■ **Stored records**
————————

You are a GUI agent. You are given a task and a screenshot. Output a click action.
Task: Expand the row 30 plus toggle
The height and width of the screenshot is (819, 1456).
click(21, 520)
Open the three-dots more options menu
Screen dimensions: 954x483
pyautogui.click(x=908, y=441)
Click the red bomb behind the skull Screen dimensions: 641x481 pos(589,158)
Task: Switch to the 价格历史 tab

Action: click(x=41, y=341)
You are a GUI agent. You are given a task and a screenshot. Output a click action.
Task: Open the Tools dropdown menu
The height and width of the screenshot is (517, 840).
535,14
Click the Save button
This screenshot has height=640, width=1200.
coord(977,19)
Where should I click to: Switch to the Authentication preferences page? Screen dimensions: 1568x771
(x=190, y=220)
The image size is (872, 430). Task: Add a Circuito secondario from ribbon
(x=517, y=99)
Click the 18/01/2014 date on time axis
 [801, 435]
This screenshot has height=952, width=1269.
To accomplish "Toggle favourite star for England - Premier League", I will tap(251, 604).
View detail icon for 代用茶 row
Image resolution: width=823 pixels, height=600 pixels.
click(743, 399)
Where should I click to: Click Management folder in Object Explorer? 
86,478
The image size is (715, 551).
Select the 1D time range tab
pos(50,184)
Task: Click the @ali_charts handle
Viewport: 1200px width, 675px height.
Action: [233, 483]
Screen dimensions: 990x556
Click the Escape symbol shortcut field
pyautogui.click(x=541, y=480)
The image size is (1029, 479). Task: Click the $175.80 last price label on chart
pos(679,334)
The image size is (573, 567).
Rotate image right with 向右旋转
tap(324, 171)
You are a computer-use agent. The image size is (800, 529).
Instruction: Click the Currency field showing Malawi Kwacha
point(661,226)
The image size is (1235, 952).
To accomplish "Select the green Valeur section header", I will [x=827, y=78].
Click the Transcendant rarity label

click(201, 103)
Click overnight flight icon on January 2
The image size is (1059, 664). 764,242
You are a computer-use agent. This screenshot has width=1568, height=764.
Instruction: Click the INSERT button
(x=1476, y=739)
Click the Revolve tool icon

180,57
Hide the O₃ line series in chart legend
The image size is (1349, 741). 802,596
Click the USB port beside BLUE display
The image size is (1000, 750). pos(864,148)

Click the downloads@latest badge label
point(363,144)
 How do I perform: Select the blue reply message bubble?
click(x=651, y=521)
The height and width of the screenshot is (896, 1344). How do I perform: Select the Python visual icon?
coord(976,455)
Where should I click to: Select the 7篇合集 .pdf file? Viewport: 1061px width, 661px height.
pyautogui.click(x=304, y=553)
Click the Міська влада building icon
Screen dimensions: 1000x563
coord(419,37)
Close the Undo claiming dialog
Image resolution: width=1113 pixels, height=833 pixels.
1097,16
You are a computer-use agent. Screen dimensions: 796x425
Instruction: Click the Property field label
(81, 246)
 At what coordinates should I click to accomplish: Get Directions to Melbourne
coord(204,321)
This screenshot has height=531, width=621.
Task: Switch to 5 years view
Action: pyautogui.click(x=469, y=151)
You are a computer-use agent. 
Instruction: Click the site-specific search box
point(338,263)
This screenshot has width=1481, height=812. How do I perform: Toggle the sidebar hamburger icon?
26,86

————————

■ **Problem statement**
Rewrite the lines above as a numbered list, from the first line through the line containing "will tap(251, 604).", inclusive, and omit any blank lines.

■ **Exercise response**
1. You are a GUI agent. You are given a task and a screenshot. Output a click action.
2. Task: Expand the row 30 plus toggle
3. The height and width of the screenshot is (819, 1456).
4. click(21, 520)
5. Open the three-dots more options menu
6. Screen dimensions: 954x483
7. pyautogui.click(x=908, y=441)
8. Click the red bomb behind the skull Screen dimensions: 641x481 pos(589,158)
9. Task: Switch to the 价格历史 tab
10. Action: click(x=41, y=341)
11. You are a GUI agent. You are given a task and a screenshot. Output a click action.
12. Task: Open the Tools dropdown menu
13. The height and width of the screenshot is (517, 840).
14. 535,14
15. Click the Save button
16. This screenshot has height=640, width=1200.
17. coord(977,19)
18. Where should I click to: Switch to the Authentication preferences page? Screen dimensions: 1568x771
19. (x=190, y=220)
20. The image size is (872, 430). Task: Add a Circuito secondario from ribbon
21. (x=517, y=99)
22. Click the 18/01/2014 date on time axis
23.  [801, 435]
24. This screenshot has height=952, width=1269.
25. To accomplish "Toggle favourite star for England - Premier League", I will tap(251, 604).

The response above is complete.